Expected output: 7 evolved prompt templates ranked by score, with the best
landing around 0.6–0.8 (the seed `Say {{ phrase }}` scored 0.000).

## Defining a Custom Problem

The skill ships `templates/custom_problem_template.py` — copy, edit, run.
Three things you must define:

1. **`Organism`** — a Pydantic `BaseModel` subclass holding the artifact being
   evolved (`prompt_template: str`, `regex_pattern: str`, `sql_query: str`,
   `code_block: str`, etc.). Add a `run(*args)` method that exercises it.
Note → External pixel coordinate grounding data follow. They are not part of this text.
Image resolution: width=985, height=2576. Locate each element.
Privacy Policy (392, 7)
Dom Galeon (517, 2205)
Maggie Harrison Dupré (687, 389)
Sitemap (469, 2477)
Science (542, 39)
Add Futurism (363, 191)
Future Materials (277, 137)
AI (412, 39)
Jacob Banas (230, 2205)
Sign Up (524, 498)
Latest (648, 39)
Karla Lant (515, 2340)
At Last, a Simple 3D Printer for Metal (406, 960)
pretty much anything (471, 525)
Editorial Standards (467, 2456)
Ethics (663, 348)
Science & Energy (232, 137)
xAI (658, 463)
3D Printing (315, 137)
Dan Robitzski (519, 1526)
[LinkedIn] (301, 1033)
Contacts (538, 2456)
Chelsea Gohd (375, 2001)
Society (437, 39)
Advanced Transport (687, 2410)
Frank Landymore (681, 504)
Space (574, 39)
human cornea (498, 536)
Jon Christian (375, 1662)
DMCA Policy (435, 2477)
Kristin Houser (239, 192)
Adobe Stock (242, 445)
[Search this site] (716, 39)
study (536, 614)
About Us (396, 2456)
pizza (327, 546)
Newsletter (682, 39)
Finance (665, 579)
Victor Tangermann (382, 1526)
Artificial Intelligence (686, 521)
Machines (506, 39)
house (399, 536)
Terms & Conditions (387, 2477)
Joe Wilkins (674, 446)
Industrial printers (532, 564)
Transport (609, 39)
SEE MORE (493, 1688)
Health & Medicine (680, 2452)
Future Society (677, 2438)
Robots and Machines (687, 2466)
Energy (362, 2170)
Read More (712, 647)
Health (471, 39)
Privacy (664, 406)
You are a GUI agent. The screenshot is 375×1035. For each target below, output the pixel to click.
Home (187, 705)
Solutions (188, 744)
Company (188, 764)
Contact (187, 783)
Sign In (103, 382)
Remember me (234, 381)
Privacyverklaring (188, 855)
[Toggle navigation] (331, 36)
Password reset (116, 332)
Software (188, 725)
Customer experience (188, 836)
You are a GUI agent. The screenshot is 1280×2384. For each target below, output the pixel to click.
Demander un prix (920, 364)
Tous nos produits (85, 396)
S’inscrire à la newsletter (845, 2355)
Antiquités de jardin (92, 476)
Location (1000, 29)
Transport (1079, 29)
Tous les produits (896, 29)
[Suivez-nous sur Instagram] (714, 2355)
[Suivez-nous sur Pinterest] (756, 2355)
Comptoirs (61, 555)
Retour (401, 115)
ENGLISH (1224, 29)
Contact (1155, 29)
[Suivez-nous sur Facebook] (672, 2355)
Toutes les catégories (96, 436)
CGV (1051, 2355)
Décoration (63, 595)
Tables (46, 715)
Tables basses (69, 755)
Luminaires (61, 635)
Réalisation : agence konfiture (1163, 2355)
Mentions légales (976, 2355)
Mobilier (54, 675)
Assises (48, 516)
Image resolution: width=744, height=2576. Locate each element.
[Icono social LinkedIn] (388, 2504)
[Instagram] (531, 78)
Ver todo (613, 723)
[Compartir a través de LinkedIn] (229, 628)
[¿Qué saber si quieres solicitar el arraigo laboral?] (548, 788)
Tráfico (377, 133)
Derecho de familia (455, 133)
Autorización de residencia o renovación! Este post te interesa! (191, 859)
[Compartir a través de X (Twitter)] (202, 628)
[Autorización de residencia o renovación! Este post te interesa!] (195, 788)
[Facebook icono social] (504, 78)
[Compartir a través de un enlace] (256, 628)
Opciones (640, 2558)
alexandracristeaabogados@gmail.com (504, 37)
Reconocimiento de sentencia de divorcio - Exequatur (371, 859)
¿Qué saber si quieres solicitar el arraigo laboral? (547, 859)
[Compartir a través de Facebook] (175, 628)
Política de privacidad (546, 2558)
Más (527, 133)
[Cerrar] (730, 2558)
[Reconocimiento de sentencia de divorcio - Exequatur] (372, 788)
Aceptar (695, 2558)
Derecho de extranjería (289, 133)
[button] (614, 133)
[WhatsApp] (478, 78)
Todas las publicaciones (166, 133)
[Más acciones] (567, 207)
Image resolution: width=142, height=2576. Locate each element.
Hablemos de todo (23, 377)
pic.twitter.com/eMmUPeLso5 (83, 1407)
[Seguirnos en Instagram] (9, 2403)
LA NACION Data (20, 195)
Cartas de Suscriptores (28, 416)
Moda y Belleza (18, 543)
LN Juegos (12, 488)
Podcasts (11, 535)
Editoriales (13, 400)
2. **`Evaluator`** — `.evaluate(organism) -> EvaluationResult(score=..., trainable_failure_cases=[...], holdout_failure_cases=[...], is_viable=True)`.
   - **`score`** is in `[0, 1]`. Higher is better.
   - **`trainable_failure_cases`** — what the mutator sees. Include enough
     context (input, expected, actual) for the LLM to diagnose.
   - **`holdout_failure_cases`** — kept out of the mutator's view. Use these
     to detect overfitting.
   - **`is_viable=True`** unless the organism is completely broken (raises,
     returns None, etc.). A 0-score viable organism is fine — it just gets
     down-weighted in parent selection.

3. **`Mutator`** — `.mutate(organism, failure_cases, learning_log_entries) -> list[Organism]`.
   Typically: build an LLM prompt that includes the current organism + a
   failure case + an ask to propose a fix; parse the LLM's response; return
   a new `Organism`. Return `[]` on parse failure — the loop handles it.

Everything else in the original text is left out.